Iain Duncan Smith is to say some benefits promote "destructive" behaviour, as the government seeks to make massive further cuts to welfare.
Chancellor George Osborne intends to slash another £10 billion from the bill for state help by 2016/17 on top of the £18 billion already being cut in a bid to balance the books.
The Work and Pensions Secretary is not expected to set out any specific new areas that face the axe in his speech at the Cambridge Public Policy think-tank, the Daily Telegraph said.
Iain Duncan Smith is calling for a return to the ethic of the founder of the welfare state William Beveridge
But he will look to justify the renewed assault on the welfare budget and renew warnings that parents on benefits should not automatically expect more cash if they have more children.
He will say that some benefits encourage “dysfunctional behaviour” and reinforce the belief that “taking a job is a mug’s game."

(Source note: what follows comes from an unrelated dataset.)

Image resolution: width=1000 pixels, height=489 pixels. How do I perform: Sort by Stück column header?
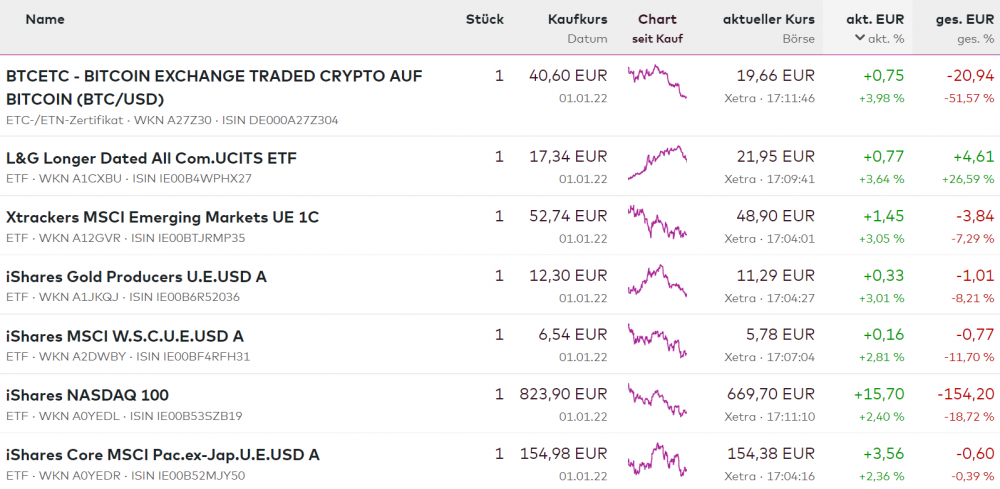[x=484, y=19]
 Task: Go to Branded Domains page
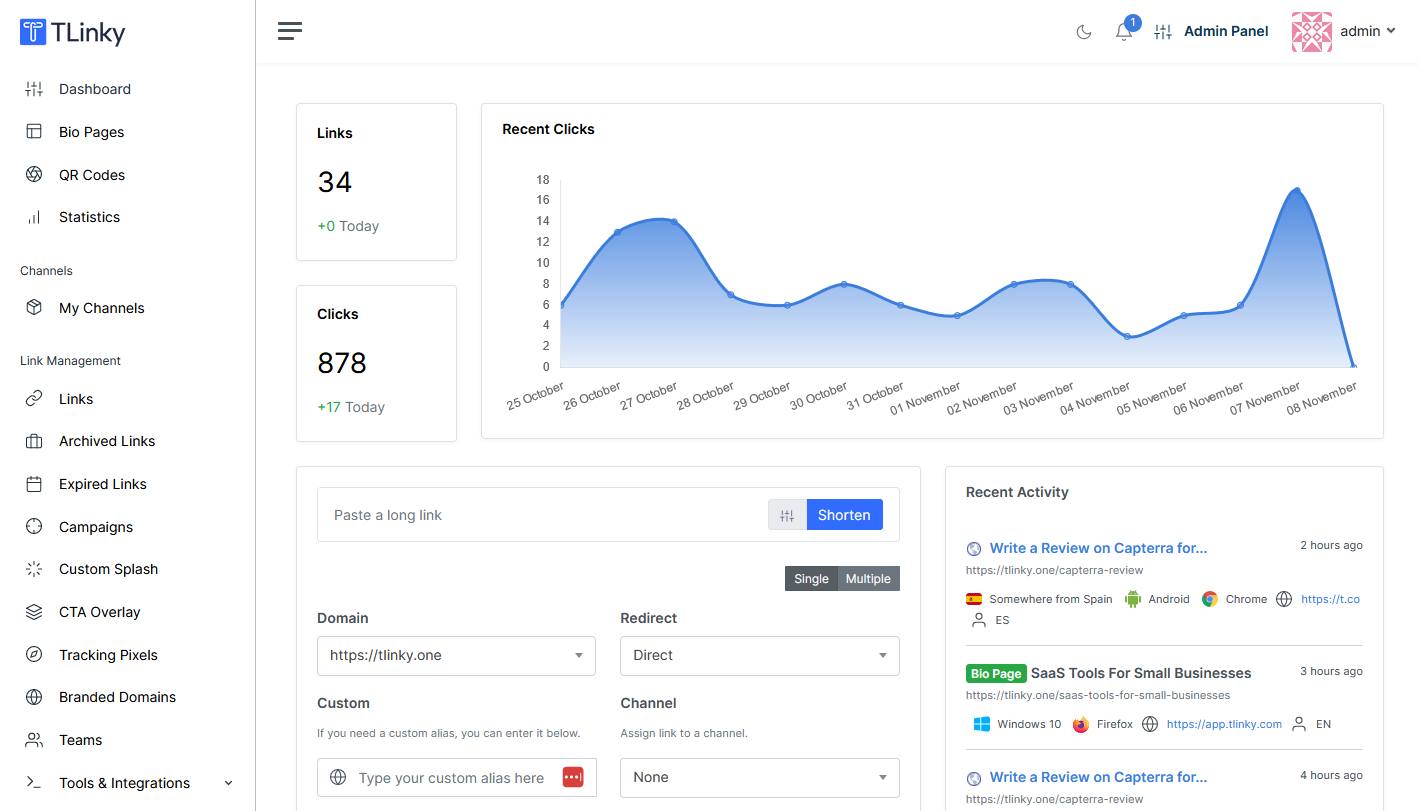(x=117, y=697)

Mr Duncan Smith is expected to say:
"All too often, government's response to social breakdown has been a classic case of 'patching' - a case of handing money out, containing problems and limiting the damage but, in doing so, supporting - even reinforcing - dysfunctional behaviour,"
"You have to ask which bits of the system are most important in changing lives. And you have to look at which parts of the system promote positive behaviours and which are actually promoting destructive ones.
"Instead of supporting people in difficulty, the system all too often compounds that difficulty - doing nothing for those already facing the greatest problems and dragging the rest down with it."
"Our failure to make each pound count has cost us again and again over the years, Not only in terms of a financial cost - higher taxes, inflated welfare bills and lower productivity, as people sit on benefits long term.
"But also the social cost of a fundamentally divided Britain - one in which a section of society has been left behind.
"We must no longer allow ourselves to accept that some people are written off."
Mr Duncan Smith is expected to refer to warnings from the founder of the welfare state William Beveridge, that recipients should not expect to benefit "from a bottomless pit" of funds.
"Especially so, when the economy isn't growing as we had hoped, the public finances remain under pressure and the social outcomes have been so poor," he will say.
But shadow work and pensions secretary Liam Byrne said: "Iain Duncan Smith is destroying Beveridge not renewing Beveridge.
"For all the tough talk the truth is it's working people who are seeing their help axed. Never before have working people paid so much in and got so little back.
"Yet this government sees fit to give £40,000 to 8,000 millionaires in tax cuts, yet is cutting tax credits so hard that thousands are now better off on benefits.
"We were promised a welfare revolution and all we've got is welfare chaos - chaos that working people are being forced to pay for."